本文 -
一般に、カーボンナノファイバーはマトリックスに分散させにくいフィラーであった。本発明者等が先に提案した炭素繊維複合材料の製造方法によれば、これまで困難とされていたカーボンナノファイバーの分散性を改善し、エラストマーにカーボンナノファイバーを均一に分散させることができた(例えば、特許文献1参照)。このような炭素繊維複合材料の製造方法によれば、エラストマーとカーボンナノファイバーを混練し、剪断力によって凝集性の強いカーボンナノファイバーの分散性を向上させている。より具体的には、エラストマーとカーボンナノファイバーとを混合すると、粘性を有するエラストマーがカーボンナノファイバーの相互に侵入し、かつ、エラストマーの特定の部分が化学的相互作用によってカーボンナノファイバーの活性の高い部分と結合し、この状態で、分子長が適度に長く、分子運動性の高い(弾性を有する)エラストマーとカーボンナノファイバーとの混合物に強い剪断力が作用すると、エラストマーの変形に伴ってカーボンナノファイバーも移動し、さらに剪断後の弾性によるエラストマーの復元力によって、凝集していたカーボンナノファイバーが分離されて、エラストマー中に分散していた。このように、マトリックスへのカーボンナノファイバーの分散性を向上させることで、高価なカーボンナノファイバーを効率よく複合材料のフィラーとして用いることができるようになった。
カーボンナノファイバーは、炭化水素などのガスを金属系触媒の存在下で気相熱分解させる気相成長法によって製造されるものが工業的に量産化されている。このような量産化されているカーボンナノファイバーの中には、例えば、1000℃程度の加熱炉内で気相成長法によって製造され、さらに高温で熱処理して、黒鉛化が行なわれているものもあった(例えば、特許文献2参照)。このカーボンナノファイバーを黒鉛化するための熱処理温度は、例えば、2000℃以上であって、2500℃以上が良好で、特には2800℃〜3200℃が良好であるとされていた。しかしながら、このように黒鉛化されたカーボンナノファイバーの表面は、欠陥が少なく好ましい物性を有しているが、マトリックス材料例えばエラストマーとの濡れ性に劣る傾向があった。

提供データ -
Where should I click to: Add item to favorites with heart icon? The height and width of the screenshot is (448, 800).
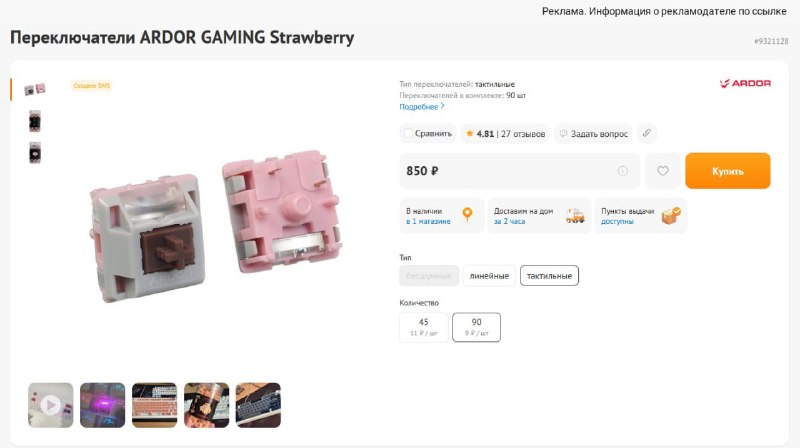pos(662,171)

演習課題 -
• A. 本文によれば、カーボンナノファイバーを黒鉛化する熱処理温度として特に良好とされていた範囲はどれか。
• B. 本文のうち、「一般に、カーボンナノファイバ」から始まり「ることができるようになった。」で終わる部分を、一字も変えずに書き出しなさい。
• C. 本文の内容を二文で要約しなさい。

課題別解答 -
• A. 2800℃〜3200℃

• B.
一般に、カーボンナノファイバーはマトリックスに分散させにくいフィラーであった。本発明者等が先に提案した炭素繊維複合材料の製造方法によれば、これまで困難とされていたカーボンナノファイバーの分散性を改善し、エラストマーにカーボンナノファイバーを均一に分散させることができた(例えば、特許文献1参照)。このような炭素繊維複合材料の製造方法によれば、エラストマーとカーボンナノファイバーを混練し、剪断力によって凝集性の強いカーボンナノファイバーの分散性を向上させている。より具体的には、エラストマーとカーボンナノファイバーとを混合すると、粘性を有するエラストマーがカーボンナノファイバーの相互に侵入し、かつ、エラストマーの特定の部分が化学的相互作用によってカーボンナノファイバーの活性の高い部分と結合し、この状態で、分子長が適度に長く、分子運動性の高い(弾性を有する)エラストマーとカーボンナノファイバーとの混合物に強い剪断力が作用すると、エラストマーの変形に伴ってカーボンナノファイバーも移動し、さらに剪断後の弾性によるエラストマーの復元力によって、凝集していたカーボンナノファイバーが分離されて、エラストマー中に分散していた。このように、マトリックスへのカーボンナノファイバーの分散性を向上させることで、高価なカーボンナノファイバーを効率よく複合材料のフィラーとして用いることができるようになった。

• C. 本発明者等が先に提案した製造方法では、エラストマーとカーボンナノファイバーを混練して剪断力を作用させることで、分散させにくいカーボンナノファイバーをエラストマーに均一に分散させることができた。一方、気相成長法で量産され、高温で黒鉛化されたカーボンナノファイバーは、表面の欠陥が少ないものの、エラストマーなどのマトリックス材料との濡れ性に劣る傾向があった。